Economy up [sort of]. BERC out [please].

   An economic development theme to today's Buffalo News Opinion section editorials.

- Signs of recovery
    Consumer confidence is ticking up. The Christmas shopping season didn’t tank. A Commerce Department report released Tuesday showed factory orders posting surprising gains in November, largely Groundhogday from demand for steel and industrial machinery. Movie tickets have been selling briskly. And the Fed has rolled out a place for banks to let their money — when they have any — take a nice, safe rest rather than ignite inflation or underwrite the next investment bubble.
   Like the groundhogs of Feb. 2, it appears that economic actors from Ben Bernanke to Connie Consumer are poking out of their holes, blinking their eyes and greeting 2010 with what promises to be a self-fulfilling cautious optimism.

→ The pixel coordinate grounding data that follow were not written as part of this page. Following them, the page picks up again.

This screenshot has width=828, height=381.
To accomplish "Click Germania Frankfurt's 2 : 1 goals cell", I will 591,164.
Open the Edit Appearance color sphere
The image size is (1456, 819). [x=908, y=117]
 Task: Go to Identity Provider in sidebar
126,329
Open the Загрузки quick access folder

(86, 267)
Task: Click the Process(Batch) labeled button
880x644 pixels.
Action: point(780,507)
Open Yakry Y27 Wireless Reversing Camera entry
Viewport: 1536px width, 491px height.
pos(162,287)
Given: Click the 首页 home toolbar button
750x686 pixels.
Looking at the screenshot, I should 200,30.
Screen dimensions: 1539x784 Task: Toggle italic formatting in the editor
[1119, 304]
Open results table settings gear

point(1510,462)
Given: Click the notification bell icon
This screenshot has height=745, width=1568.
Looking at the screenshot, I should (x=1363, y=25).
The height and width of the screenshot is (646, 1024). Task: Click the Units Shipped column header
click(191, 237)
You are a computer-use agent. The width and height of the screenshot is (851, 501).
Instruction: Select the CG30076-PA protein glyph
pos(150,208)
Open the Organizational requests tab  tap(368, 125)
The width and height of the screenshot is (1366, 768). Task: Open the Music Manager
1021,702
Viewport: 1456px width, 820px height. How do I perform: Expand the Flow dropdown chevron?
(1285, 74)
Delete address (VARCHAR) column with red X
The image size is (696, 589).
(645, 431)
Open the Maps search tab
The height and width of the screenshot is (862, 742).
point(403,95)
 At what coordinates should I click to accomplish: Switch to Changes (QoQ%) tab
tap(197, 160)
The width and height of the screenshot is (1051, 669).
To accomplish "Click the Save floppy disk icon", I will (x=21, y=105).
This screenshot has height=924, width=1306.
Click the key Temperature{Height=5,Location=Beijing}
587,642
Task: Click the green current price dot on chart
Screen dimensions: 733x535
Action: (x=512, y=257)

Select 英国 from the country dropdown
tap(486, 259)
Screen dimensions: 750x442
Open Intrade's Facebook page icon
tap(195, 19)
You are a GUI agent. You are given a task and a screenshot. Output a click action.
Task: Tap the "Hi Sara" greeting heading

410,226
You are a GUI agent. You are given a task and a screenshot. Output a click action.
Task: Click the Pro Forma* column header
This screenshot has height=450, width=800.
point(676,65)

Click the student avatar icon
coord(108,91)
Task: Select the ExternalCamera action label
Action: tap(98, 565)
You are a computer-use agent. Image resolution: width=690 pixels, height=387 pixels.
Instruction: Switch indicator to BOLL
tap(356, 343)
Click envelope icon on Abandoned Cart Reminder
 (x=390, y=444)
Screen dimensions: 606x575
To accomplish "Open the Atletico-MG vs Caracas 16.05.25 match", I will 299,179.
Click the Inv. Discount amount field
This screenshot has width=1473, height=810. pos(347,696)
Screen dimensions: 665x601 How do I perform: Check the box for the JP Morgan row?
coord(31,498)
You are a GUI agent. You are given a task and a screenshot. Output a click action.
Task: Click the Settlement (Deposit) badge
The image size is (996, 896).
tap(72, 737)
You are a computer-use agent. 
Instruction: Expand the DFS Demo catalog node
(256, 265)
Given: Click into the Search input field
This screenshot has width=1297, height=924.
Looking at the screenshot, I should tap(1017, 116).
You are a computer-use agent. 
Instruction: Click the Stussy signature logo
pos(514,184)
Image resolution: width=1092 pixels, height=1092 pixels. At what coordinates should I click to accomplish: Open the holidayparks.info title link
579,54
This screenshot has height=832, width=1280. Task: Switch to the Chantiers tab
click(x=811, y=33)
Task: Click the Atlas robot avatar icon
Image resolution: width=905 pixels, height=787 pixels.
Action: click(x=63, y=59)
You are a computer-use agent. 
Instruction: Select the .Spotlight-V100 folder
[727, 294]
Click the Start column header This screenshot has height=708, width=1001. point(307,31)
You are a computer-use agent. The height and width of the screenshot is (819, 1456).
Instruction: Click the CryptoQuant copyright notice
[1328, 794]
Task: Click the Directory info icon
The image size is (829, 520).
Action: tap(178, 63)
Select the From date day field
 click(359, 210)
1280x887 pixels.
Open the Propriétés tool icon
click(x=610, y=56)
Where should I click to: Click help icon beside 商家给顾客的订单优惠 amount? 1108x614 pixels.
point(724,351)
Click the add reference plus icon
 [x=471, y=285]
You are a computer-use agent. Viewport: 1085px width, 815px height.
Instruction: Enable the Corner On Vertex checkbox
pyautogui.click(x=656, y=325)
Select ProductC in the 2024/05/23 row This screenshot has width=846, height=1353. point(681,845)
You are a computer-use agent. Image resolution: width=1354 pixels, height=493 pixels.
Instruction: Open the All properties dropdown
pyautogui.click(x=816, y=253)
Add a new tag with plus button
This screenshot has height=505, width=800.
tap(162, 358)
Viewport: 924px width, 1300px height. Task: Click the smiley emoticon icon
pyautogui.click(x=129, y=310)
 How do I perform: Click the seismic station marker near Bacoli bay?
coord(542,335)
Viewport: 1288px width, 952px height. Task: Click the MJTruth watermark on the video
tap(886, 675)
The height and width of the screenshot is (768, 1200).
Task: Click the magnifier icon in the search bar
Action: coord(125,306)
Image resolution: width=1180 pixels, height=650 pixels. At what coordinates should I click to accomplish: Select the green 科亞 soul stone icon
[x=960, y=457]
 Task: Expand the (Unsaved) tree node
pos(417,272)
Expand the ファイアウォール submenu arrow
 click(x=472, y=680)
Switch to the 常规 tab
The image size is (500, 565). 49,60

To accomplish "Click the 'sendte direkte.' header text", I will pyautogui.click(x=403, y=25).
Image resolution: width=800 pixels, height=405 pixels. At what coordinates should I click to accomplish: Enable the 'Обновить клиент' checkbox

If all involved, and that means all of us, can re-engage the economy without overheating it, that will be the fruits of a lesson painfully learned.

- Time for a change
   The Buffalo Economic Renaissance Corp., the city’s main economic development agency, simply isn’t producing enough to justify its annual $4.7 million cost. At a minimum, it needs to be overhauled, but we tend to agree with North Council Member Joseph Golombek Jr., who says the problems are too significant to be resolved in any way other than starting anew.

-- George Pyle/The Buffalo News

  

Editorial: New Year's Day

Today's lead editorial lists a bunch of news stories editorial writer Kevin Walter thought we'd might like to read in 2010 -- things like the State Legislature acting responsibly, the Bills running the table next season, Bass Pro getting built, that sort of thing.

How about you? What stories would you like to see in 2010?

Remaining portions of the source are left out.